Hardware vendor QNAP has warned customers to secure their Linux-based network-attached storage (NAS) devices against a newly discovered Sudo privilege escalation vulnerability. The vulnerability, tracked as CVE-2023-22809, could allow attackers to escalate their privileges by editing unauthorized files via the sudoedit utility.
Sudoedit is a command that allows a user to edit a file under the context of another user. The command is commonly used to modify a file under the context of a high-privileged user while actively logged in as a lower-privileged user. The vulnerability exists in the way that sudoedit handles extra arguments passed in via the user-provided environment variables. If a user-specified editor allows for an argument to specify additional files to edit, such as the vim “—” argument, an attacker can use this text editor along with sudoedit to bypass the sudoers file and edit a highly-privileged file without the appropriate permissions.
This vulnerability exists in Sudo versions 1.8.0 through 1.9.12p1 and affects the QTS, QuTS hero, QuTScloud, and QVP NAS operating systems from QNAP. QNAP has provided patches to fix the vulnerability for the QTS and QuTS hero platforms but is still working on providing QuTScloud and QVP updates.
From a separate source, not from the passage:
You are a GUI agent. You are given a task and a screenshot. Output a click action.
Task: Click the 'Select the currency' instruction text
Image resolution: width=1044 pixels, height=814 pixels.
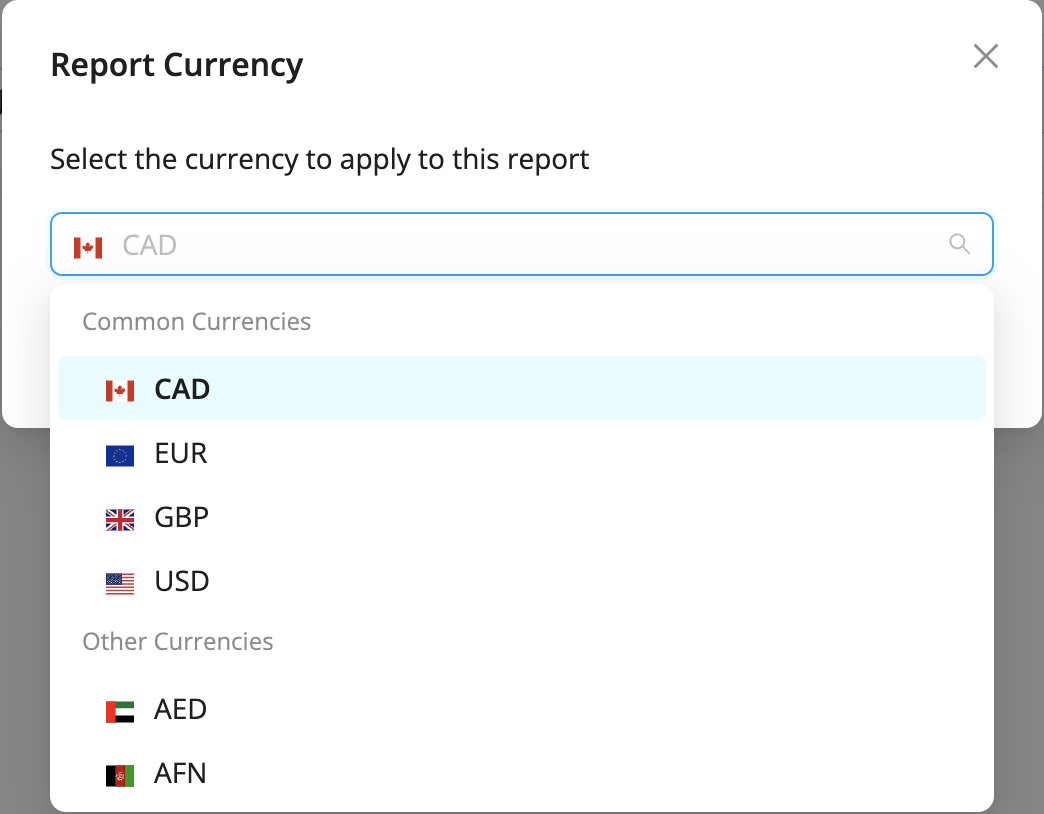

It is highly recommended to update all affected devices as soon as possible to prevent exploitation of this vulnerability. Since patches have been released for the QTS and QuTS hero platforms, updates should be applied immediately for these devices. For the QuTScloud and QVP products, since patches are not available yet, it is highly recommended to regularly check for the release of a patch via the system’s Update panel. QNAP devices are known to be highly targeted by threat actors, particularly ransomware groups like the ones behind DeadBolt and eChoraix, so it will likely not be long before the vulnerability becomes exploited in the wild. For devices that cannot be patched yet, it is recommended to review the sudoers file to determine the attack surface for the device. For the vulnerability to be exploited, a user will need sudo access to edit some file initially, so if there are any users that have sudo access to edit less important files, it may be beneficial to temporarily remove that access until the patch can be applied. Likewise, it is recommended to review the Internet accessibility of the device and remove it from the wider Internet if it is not required. Threat actors commonly scan for misconfigured NAS devices that have management interfaces exposed on the Internet, so by reviewing and fixing any of these sorts of misconfigurations, an organization can help prevent a threat actor from establishing an initial foothold on the device in the first place.